DATA SUPPLIED START
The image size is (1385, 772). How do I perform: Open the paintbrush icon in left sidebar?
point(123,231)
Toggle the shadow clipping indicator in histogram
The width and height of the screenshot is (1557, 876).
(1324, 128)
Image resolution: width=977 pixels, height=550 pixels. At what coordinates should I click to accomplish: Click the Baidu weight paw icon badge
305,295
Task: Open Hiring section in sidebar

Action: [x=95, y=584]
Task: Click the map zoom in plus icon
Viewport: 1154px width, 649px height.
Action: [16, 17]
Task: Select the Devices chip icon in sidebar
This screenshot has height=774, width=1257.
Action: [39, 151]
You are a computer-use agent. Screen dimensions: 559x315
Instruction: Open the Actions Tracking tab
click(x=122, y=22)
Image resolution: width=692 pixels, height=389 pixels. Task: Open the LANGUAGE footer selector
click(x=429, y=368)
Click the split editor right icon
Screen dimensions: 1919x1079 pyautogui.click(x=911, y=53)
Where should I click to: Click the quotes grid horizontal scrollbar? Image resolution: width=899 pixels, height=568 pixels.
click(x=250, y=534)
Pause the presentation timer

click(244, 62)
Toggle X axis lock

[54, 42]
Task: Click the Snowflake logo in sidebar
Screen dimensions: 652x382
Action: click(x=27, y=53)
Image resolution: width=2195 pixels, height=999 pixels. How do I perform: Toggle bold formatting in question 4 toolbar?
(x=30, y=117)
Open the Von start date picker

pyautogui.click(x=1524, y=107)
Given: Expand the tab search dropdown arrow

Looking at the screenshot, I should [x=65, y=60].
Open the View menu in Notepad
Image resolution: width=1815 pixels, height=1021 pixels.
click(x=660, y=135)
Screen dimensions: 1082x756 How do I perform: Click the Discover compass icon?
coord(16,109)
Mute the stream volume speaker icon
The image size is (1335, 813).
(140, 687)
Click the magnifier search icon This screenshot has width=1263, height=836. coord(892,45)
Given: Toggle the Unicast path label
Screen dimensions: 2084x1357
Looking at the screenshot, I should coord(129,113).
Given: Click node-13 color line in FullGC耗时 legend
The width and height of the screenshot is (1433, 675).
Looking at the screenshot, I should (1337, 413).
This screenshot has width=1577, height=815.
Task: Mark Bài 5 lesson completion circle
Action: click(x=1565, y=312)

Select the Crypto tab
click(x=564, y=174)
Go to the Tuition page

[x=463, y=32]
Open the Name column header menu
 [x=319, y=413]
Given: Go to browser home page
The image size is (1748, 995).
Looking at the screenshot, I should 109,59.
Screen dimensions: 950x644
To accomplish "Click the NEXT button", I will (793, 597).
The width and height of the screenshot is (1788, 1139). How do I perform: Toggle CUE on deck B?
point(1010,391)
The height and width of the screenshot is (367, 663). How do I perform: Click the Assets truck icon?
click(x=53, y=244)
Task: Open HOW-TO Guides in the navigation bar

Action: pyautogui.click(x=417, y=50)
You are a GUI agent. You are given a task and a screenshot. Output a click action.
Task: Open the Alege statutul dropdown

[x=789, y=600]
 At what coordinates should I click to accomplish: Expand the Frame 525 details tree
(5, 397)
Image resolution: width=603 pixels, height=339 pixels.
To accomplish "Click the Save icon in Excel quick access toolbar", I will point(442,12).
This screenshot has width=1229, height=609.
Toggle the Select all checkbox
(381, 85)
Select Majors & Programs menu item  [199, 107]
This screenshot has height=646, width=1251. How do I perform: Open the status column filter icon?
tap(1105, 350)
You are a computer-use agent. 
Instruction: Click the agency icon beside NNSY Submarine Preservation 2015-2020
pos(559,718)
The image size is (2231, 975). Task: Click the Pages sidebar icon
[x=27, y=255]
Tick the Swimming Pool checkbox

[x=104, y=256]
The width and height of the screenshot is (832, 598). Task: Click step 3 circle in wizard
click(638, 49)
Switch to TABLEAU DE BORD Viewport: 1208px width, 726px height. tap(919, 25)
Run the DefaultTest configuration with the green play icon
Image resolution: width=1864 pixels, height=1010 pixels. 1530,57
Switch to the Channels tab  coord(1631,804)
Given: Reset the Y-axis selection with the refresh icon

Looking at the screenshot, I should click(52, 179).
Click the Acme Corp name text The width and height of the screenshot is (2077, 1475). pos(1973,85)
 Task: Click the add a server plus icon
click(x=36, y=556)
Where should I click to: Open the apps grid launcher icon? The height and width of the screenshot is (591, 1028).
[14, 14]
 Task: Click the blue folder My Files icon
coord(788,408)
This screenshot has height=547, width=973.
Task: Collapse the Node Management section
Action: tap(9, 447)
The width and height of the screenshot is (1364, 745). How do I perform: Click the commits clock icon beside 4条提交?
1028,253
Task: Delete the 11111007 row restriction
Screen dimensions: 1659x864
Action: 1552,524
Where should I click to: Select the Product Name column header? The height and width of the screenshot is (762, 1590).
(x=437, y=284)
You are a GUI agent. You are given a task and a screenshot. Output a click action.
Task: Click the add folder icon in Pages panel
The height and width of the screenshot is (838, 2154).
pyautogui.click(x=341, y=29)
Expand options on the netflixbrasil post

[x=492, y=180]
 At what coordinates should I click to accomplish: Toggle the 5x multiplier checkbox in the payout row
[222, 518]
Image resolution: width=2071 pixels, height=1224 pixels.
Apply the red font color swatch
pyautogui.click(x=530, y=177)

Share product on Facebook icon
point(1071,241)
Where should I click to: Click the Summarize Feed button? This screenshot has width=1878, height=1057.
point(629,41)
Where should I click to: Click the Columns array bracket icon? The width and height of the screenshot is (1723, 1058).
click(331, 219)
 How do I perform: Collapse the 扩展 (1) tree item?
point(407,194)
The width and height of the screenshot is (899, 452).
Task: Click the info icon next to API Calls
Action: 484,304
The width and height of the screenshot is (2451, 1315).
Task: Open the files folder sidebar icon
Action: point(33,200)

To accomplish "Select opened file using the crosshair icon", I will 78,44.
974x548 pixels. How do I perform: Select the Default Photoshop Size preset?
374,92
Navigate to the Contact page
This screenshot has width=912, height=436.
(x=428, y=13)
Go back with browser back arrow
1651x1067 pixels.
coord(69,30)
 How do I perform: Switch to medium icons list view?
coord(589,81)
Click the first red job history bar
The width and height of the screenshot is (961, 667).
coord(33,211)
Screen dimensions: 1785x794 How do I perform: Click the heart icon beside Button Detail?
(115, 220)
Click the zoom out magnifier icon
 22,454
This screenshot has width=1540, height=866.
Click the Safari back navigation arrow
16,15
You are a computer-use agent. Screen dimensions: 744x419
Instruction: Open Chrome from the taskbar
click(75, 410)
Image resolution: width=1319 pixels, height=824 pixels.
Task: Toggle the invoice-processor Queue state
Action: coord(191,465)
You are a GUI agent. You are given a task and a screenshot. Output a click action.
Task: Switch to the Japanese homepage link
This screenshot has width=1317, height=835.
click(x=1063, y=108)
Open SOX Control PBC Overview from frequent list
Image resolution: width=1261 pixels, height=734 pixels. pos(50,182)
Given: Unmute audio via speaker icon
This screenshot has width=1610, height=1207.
DATA SUPPLIED END
ACTIVITY → Copy the data above in full, exactly as it reads.

WORKED SOLUTION →
The image size is (1385, 772). How do I perform: Open the paintbrush icon in left sidebar?
point(123,231)
Toggle the shadow clipping indicator in histogram
The width and height of the screenshot is (1557, 876).
(1324, 128)
Image resolution: width=977 pixels, height=550 pixels. At what coordinates should I click to accomplish: Click the Baidu weight paw icon badge
305,295
Task: Open Hiring section in sidebar

Action: [x=95, y=584]
Task: Click the map zoom in plus icon
Viewport: 1154px width, 649px height.
Action: [16, 17]
Task: Select the Devices chip icon in sidebar
This screenshot has height=774, width=1257.
Action: [39, 151]
You are a computer-use agent. Screen dimensions: 559x315
Instruction: Open the Actions Tracking tab
click(x=122, y=22)
Image resolution: width=692 pixels, height=389 pixels. Task: Open the LANGUAGE footer selector
click(x=429, y=368)
Click the split editor right icon
Screen dimensions: 1919x1079 pyautogui.click(x=911, y=53)
Where should I click to: Click the quotes grid horizontal scrollbar? Image resolution: width=899 pixels, height=568 pixels.
click(x=250, y=534)
Pause the presentation timer

click(244, 62)
Toggle X axis lock

[54, 42]
Task: Click the Snowflake logo in sidebar
Screen dimensions: 652x382
Action: click(x=27, y=53)
Image resolution: width=2195 pixels, height=999 pixels. How do I perform: Toggle bold formatting in question 4 toolbar?
(x=30, y=117)
Open the Von start date picker

pyautogui.click(x=1524, y=107)
Given: Expand the tab search dropdown arrow

Looking at the screenshot, I should [x=65, y=60].
Open the View menu in Notepad
Image resolution: width=1815 pixels, height=1021 pixels.
click(x=660, y=135)
Screen dimensions: 1082x756 How do I perform: Click the Discover compass icon?
coord(16,109)
Mute the stream volume speaker icon
The image size is (1335, 813).
(140, 687)
Click the magnifier search icon This screenshot has width=1263, height=836. coord(892,45)
Given: Toggle the Unicast path label
Screen dimensions: 2084x1357
Looking at the screenshot, I should coord(129,113).
Given: Click node-13 color line in FullGC耗时 legend
The width and height of the screenshot is (1433, 675).
Looking at the screenshot, I should (1337, 413).
This screenshot has width=1577, height=815.
Task: Mark Bài 5 lesson completion circle
Action: click(x=1565, y=312)

Select the Crypto tab
click(x=564, y=174)
Go to the Tuition page

[x=463, y=32]
Open the Name column header menu
 [x=319, y=413]
Given: Go to browser home page
The image size is (1748, 995).
Looking at the screenshot, I should 109,59.
Screen dimensions: 950x644
To accomplish "Click the NEXT button", I will (793, 597).
The width and height of the screenshot is (1788, 1139). How do I perform: Toggle CUE on deck B?
point(1010,391)
The height and width of the screenshot is (367, 663). How do I perform: Click the Assets truck icon?
click(x=53, y=244)
Task: Open HOW-TO Guides in the navigation bar

Action: pyautogui.click(x=417, y=50)
You are a GUI agent. You are given a task and a screenshot. Output a click action.
Task: Open the Alege statutul dropdown

[x=789, y=600]
 At what coordinates should I click to accomplish: Expand the Frame 525 details tree
(5, 397)
Image resolution: width=603 pixels, height=339 pixels.
To accomplish "Click the Save icon in Excel quick access toolbar", I will point(442,12).
This screenshot has width=1229, height=609.
Toggle the Select all checkbox
(381, 85)
Select Majors & Programs menu item  [199, 107]
This screenshot has height=646, width=1251. How do I perform: Open the status column filter icon?
tap(1105, 350)
You are a computer-use agent. 
Instruction: Click the agency icon beside NNSY Submarine Preservation 2015-2020
pos(559,718)
The image size is (2231, 975). Task: Click the Pages sidebar icon
[x=27, y=255]
Tick the Swimming Pool checkbox

[x=104, y=256]
The width and height of the screenshot is (832, 598). Task: Click step 3 circle in wizard
click(638, 49)
Switch to TABLEAU DE BORD Viewport: 1208px width, 726px height. tap(919, 25)
Run the DefaultTest configuration with the green play icon
Image resolution: width=1864 pixels, height=1010 pixels. 1530,57
Switch to the Channels tab  coord(1631,804)
Given: Reset the Y-axis selection with the refresh icon

Looking at the screenshot, I should click(52, 179).
Click the Acme Corp name text The width and height of the screenshot is (2077, 1475). pos(1973,85)
 Task: Click the add a server plus icon
click(x=36, y=556)
Where should I click to: Open the apps grid launcher icon? The height and width of the screenshot is (591, 1028).
[14, 14]
 Task: Click the blue folder My Files icon
coord(788,408)
This screenshot has height=547, width=973.
Task: Collapse the Node Management section
Action: tap(9, 447)
The width and height of the screenshot is (1364, 745). How do I perform: Click the commits clock icon beside 4条提交?
1028,253
Task: Delete the 11111007 row restriction
Screen dimensions: 1659x864
Action: 1552,524
Where should I click to: Select the Product Name column header? The height and width of the screenshot is (762, 1590).
(x=437, y=284)
You are a GUI agent. You are given a task and a screenshot. Output a click action.
Task: Click the add folder icon in Pages panel
The height and width of the screenshot is (838, 2154).
pyautogui.click(x=341, y=29)
Expand options on the netflixbrasil post

[x=492, y=180]
 At what coordinates should I click to accomplish: Toggle the 5x multiplier checkbox in the payout row
[222, 518]
Image resolution: width=2071 pixels, height=1224 pixels.
Apply the red font color swatch
pyautogui.click(x=530, y=177)

Share product on Facebook icon
point(1071,241)
Where should I click to: Click the Summarize Feed button? This screenshot has width=1878, height=1057.
point(629,41)
Where should I click to: Click the Columns array bracket icon? The width and height of the screenshot is (1723, 1058).
click(331, 219)
 How do I perform: Collapse the 扩展 (1) tree item?
point(407,194)
The width and height of the screenshot is (899, 452).
Task: Click the info icon next to API Calls
Action: 484,304
The width and height of the screenshot is (2451, 1315).
Task: Open the files folder sidebar icon
Action: point(33,200)

To accomplish "Select opened file using the crosshair icon", I will 78,44.
974x548 pixels. How do I perform: Select the Default Photoshop Size preset?
374,92
Navigate to the Contact page
This screenshot has width=912, height=436.
(x=428, y=13)
Go back with browser back arrow
1651x1067 pixels.
coord(69,30)
 How do I perform: Switch to medium icons list view?
coord(589,81)
Click the first red job history bar
The width and height of the screenshot is (961, 667).
coord(33,211)
Screen dimensions: 1785x794 How do I perform: Click the heart icon beside Button Detail?
(115, 220)
Click the zoom out magnifier icon
 22,454
This screenshot has width=1540, height=866.
Click the Safari back navigation arrow
16,15
You are a computer-use agent. Screen dimensions: 744x419
Instruction: Open Chrome from the taskbar
click(75, 410)
Image resolution: width=1319 pixels, height=824 pixels.
Task: Toggle the invoice-processor Queue state
Action: coord(191,465)
You are a GUI agent. You are given a task and a screenshot. Output a click action.
Task: Switch to the Japanese homepage link
This screenshot has width=1317, height=835.
click(x=1063, y=108)
Open SOX Control PBC Overview from frequent list
Image resolution: width=1261 pixels, height=734 pixels. pos(50,182)
Given: Unmute audio via speaker icon
This screenshot has width=1610, height=1207.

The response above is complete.